Ducey is expected to sign the new executive order as early as Tuesday, June 13.
The request comes as health officials struggle to get a handle on not only the rapidly increasing use of the drug, both legally and otherwise, but a spike in deaths. Health officials report 790 people died of opioid overdoses last year, an average of more than two a day.
Agency spokeswoman Holly Ward said her boss believes that having more real-time data might help the health department figure out how to reverse the trend. But that still leaves the question of how having that information will make a difference.
“That remains to be seen, that remains to be answered,” she said. “That’s a fair question.”
But Ward said it’s a good starting point, particularly with data lagging as much as a year behind.
“What we will be asking for will give us a much better picture that we just don’t have right now,” she said. And that, Ward said, should lead to some solutions that have so far eluded health professionals.
“I don’t think this is a situation where we already have the answer,” she said.
“We can try to make a lot of guesses,” Ward explained. But she said that, without more data, “they won’t be very informed guesses.”
That all deals with trends. But Ward said the nature of the problem — and the number of deaths — also requires individual patient tracking.

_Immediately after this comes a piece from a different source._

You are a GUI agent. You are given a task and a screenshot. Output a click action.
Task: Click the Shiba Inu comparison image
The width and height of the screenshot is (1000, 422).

“There is a solid correlation of how many times an opioid user has been admitted or taken to the hospital for an overdose before they die,” she said. “It’s something like three times.”
What patient tracking would do, Ward said, is enable someone to get to that patient sooner — before they die.
“That would help us to potentially have intervention sooner,” she said. “In a public health emergency response, our goal is to save lives.”
Ward said it might not be anyone from her agency that intercedes.
“But it could be one of the many partners that would have that ability based on that data,” she said.”
She said none of this would lead to public release of anyone’s name, citing federal laws protecting individual health records.